GARGALO
Madrugada na grande cidade
Ela já sabe caminho sozinho
Eu e minha solidão enfeitada de chuva
As calçadas molhadas de sombras lucentes,
As pessoas naquele bar amarelo
Felizes à volta das mesas
Cachos de uva dependuradas
Umas às outras grudadas em penca
Na calçada, nos corredores
Bebendo, comendo, sorrindo
Todas as pessoas em cores e ao vivo
E entretodas uma se saindo
Alguma coisa de artista n'aura pregada
Uma maneira despudorada de ser;
Eu logo liguei no movimento
Sentei-me a uma mesa
No canto do bar alguém cantava
Azul blues vestido de samba-canção:
"Você me chuta e eu quero mais
eu peço mais
Você me chama de puta e me escarra
Não importa
Ainda assim pago tua cama
Te dou bebida na boca
Faço da minha carne mercado
Pra te botar na mesa comida
Do meu corpo coberta
Pra te aquecer e dar guarida
Eu sou puta sim
Foda-se o mundo
E você também, meu bem,
Enquanto olha à volta
É o que ela pensa;
Mira a cadeira à minha frente e nela se senta
Cruza as pernas e nelas vejo
Nesta noite amarela dourada
De paredes cobertas de coloridas telas
Planos, skylines, paisagens, cidades,
Curvas geométricas, satélites, favelas
No rosto as maçãs salientes
E as mãos, não tão doces, mas firmes e quentes
De unhas negras pintadas
Nela tão belas unhas negras pintadas
Com a garrafa à mão
À minha frente sentada as pernas cruzadas
Sacando com os dentes a rolha da garrafa;
Chega o vagabundo e diz:
-Ei, amiga, me dá um gole desse vinho
Com desdém ela responde:
Não sou tua amiga
Não te conheço, lesado
Sai da minha cola
Vaza fora, seu otário
Tira o olho de cima de mim
E a sede da minha bebida
E cospe,
No rosto o riso de uma sarcástica cicatriz.

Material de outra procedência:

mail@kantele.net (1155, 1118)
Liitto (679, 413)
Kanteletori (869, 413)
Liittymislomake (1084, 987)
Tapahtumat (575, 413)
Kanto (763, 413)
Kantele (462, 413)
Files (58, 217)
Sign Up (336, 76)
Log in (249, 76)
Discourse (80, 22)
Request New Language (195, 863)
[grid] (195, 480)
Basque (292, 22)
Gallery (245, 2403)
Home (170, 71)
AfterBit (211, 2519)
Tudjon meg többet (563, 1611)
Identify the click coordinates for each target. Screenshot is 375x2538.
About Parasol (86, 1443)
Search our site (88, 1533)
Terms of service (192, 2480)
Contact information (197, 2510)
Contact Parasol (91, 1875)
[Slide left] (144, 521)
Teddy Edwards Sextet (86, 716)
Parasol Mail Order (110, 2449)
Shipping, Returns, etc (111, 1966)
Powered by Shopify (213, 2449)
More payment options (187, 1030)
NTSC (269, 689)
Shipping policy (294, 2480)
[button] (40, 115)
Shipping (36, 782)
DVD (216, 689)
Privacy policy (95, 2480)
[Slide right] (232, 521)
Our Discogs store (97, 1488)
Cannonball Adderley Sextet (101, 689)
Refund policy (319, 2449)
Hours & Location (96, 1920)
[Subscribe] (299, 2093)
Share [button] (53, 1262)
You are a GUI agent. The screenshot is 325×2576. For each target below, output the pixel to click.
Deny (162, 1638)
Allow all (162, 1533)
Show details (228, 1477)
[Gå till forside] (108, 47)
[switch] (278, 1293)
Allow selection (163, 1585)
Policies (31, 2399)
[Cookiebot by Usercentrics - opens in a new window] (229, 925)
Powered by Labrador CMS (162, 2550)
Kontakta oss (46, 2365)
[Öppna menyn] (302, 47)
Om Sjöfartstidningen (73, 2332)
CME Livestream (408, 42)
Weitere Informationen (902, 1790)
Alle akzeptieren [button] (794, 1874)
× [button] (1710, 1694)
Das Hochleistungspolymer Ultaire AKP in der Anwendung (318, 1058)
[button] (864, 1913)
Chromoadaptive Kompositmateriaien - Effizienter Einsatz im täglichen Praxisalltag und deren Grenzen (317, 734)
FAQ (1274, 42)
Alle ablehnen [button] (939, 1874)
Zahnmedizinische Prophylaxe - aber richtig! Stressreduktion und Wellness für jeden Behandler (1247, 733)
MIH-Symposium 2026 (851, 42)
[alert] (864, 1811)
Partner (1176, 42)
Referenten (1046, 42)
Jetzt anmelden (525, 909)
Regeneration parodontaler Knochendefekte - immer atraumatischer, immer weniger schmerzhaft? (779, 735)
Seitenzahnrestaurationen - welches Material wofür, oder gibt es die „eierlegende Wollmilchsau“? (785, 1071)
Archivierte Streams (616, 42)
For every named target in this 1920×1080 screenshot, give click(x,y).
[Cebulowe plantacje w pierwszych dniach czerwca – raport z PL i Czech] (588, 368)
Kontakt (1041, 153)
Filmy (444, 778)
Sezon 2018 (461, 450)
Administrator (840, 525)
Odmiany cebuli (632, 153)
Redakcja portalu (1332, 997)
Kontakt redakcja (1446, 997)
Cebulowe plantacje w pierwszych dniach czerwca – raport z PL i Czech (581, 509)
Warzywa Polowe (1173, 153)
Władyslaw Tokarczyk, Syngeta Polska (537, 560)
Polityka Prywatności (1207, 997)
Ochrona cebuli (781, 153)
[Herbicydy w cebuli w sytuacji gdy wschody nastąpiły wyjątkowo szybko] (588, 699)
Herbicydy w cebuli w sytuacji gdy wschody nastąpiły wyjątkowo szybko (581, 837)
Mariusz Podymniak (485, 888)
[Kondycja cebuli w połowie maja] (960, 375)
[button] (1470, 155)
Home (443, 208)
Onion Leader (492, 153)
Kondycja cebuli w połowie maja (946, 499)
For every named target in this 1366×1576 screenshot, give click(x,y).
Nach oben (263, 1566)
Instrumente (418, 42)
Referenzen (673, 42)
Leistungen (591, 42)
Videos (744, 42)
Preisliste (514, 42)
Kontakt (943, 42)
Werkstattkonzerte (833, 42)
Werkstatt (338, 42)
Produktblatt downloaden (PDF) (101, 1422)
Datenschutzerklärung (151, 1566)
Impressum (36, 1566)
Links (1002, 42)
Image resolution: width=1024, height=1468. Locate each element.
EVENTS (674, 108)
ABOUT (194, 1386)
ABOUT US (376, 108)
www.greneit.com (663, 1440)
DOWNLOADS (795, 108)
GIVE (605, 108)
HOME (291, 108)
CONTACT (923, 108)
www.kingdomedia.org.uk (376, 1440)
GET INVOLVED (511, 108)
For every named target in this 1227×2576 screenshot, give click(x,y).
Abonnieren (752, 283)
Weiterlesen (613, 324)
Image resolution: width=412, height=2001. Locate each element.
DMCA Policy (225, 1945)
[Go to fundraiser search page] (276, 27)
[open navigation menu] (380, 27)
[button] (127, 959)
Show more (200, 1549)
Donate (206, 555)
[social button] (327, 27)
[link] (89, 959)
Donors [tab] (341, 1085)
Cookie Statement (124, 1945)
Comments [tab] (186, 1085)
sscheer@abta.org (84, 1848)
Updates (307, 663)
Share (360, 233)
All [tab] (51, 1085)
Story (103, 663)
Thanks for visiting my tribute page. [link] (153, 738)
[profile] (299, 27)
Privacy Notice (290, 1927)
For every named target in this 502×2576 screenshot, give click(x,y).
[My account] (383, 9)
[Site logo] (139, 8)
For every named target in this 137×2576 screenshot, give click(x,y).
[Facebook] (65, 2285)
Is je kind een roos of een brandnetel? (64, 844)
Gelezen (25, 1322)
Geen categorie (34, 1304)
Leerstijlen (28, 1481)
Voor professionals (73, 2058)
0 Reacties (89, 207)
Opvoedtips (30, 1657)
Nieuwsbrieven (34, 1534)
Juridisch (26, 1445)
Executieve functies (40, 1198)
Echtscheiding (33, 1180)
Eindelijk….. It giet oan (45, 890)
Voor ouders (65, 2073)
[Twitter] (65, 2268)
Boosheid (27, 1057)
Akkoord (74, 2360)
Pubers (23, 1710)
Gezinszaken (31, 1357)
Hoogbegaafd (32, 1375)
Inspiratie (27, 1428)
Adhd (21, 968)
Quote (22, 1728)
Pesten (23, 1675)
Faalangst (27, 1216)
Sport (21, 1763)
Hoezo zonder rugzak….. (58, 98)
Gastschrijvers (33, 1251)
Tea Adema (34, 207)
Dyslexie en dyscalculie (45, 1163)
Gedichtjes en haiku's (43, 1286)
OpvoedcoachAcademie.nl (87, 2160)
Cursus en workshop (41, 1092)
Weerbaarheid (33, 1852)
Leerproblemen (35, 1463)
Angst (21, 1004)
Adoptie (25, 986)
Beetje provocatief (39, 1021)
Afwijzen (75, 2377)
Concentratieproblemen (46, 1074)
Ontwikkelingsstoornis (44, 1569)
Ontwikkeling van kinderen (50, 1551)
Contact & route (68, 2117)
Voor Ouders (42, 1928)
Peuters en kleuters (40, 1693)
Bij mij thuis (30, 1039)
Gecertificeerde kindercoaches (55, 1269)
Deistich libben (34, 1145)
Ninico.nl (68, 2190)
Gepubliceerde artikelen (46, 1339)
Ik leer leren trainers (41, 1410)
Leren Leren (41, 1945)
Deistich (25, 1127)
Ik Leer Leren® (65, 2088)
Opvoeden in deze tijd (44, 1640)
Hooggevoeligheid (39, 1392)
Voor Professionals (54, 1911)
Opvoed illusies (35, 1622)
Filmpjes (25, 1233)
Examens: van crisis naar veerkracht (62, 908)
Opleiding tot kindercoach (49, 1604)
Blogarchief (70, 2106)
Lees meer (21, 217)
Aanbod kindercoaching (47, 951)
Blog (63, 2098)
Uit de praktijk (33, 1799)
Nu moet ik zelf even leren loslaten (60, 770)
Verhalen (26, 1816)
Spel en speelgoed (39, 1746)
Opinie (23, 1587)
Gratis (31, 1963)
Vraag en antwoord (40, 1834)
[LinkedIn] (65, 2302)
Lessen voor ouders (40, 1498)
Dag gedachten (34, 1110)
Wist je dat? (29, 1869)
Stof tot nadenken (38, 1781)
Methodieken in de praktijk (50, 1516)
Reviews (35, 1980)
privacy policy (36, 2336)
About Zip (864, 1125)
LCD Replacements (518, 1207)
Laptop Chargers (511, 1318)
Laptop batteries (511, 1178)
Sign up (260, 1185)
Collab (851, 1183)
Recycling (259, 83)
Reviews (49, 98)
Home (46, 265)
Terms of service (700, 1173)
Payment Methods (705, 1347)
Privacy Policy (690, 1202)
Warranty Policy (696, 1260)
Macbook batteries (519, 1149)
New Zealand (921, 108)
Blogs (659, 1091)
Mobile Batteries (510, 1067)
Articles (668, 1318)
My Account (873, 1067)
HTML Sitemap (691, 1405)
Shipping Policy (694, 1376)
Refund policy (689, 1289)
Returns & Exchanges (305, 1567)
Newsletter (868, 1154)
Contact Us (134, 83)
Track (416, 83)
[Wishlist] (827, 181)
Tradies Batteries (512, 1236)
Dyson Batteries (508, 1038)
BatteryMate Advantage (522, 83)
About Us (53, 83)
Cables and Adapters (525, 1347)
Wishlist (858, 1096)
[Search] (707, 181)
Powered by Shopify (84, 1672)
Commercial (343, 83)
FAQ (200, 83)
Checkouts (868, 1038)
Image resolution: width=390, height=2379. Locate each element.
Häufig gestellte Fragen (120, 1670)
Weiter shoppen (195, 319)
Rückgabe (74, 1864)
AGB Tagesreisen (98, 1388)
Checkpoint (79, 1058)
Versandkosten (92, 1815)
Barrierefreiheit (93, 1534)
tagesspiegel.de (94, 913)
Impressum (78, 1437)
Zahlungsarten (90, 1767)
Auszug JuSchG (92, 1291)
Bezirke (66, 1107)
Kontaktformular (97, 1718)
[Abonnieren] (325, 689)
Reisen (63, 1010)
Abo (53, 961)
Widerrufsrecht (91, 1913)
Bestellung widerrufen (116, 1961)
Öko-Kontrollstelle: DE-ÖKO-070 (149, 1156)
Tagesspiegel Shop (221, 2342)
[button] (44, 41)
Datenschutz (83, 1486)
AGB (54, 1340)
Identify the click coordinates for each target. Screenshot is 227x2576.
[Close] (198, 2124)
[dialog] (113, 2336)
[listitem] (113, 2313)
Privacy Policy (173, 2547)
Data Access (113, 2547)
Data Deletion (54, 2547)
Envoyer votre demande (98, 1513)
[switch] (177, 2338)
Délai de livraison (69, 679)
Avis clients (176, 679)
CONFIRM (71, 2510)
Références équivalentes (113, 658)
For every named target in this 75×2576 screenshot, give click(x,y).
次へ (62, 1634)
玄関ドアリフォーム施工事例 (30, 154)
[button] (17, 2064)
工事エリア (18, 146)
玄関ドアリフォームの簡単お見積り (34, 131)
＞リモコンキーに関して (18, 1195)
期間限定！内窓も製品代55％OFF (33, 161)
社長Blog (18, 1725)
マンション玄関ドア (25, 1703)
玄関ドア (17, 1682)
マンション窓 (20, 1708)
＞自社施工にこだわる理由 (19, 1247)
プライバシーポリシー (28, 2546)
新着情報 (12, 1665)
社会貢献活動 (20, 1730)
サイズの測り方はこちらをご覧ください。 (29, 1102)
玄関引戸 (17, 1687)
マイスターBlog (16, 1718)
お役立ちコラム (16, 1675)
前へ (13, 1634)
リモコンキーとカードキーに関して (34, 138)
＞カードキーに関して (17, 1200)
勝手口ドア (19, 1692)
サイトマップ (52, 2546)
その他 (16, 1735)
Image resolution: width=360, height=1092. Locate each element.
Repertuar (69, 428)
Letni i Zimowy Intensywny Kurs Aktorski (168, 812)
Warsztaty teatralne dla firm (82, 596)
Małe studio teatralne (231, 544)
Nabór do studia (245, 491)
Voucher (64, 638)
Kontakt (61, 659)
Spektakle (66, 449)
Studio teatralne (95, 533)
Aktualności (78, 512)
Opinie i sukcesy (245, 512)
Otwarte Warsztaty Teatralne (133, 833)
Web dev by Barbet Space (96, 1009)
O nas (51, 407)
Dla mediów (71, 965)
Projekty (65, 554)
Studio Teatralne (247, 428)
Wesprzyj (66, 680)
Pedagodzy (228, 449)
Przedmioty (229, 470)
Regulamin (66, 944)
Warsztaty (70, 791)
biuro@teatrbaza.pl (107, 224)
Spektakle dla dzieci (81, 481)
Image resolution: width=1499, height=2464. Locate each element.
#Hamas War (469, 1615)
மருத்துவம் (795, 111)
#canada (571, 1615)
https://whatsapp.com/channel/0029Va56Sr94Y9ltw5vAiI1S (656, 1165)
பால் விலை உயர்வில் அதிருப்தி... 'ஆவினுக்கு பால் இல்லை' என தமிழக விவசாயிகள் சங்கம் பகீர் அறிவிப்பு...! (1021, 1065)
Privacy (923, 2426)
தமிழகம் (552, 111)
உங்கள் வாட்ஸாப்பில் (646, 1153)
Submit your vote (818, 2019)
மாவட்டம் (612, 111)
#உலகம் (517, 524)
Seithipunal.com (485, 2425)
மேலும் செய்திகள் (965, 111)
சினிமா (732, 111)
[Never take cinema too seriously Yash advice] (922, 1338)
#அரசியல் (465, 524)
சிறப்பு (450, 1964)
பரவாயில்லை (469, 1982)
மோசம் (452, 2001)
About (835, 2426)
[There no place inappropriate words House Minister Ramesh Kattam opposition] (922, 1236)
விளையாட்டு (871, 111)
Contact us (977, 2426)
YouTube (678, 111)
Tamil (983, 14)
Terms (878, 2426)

Ela bebe direto no gargalo uma funda golada
Tira a roupa o fio dental vermelho
E bebe outro longo gole no gargalo
Uma talagada do vinho ácido e barato.
E ao lado da cadeira dela
Aos pés dela um animal deitado,
Pergunto se é macho
Ela diz não, é uma cadela,
Eu digo, claro, é linda
É, ela é linda, a garota que bebe vinho no gargalo,
Com sua cadela branca perambulando os becos da cidade.
A garota é mesmo escolada
Sabe da rima o verso certo
Sempre interada do processo
Do presente do futuro do pretérito
Perfeito ou imperfeito o gesto
Sabe dizer com perfeição um "foda-se!"
E com elegância conjugar o verbo foder.
Mas eu não quero ouvir a história dela;
Ela poderá chorar e urrar
Talvez uma lembrança que lhe traga muita dor
Ou alguma coisa vista que ainda lhe faz tremer só recordar
Tantos anos depois
Ela me diz
A vida girando rápida nas retinas azuladas.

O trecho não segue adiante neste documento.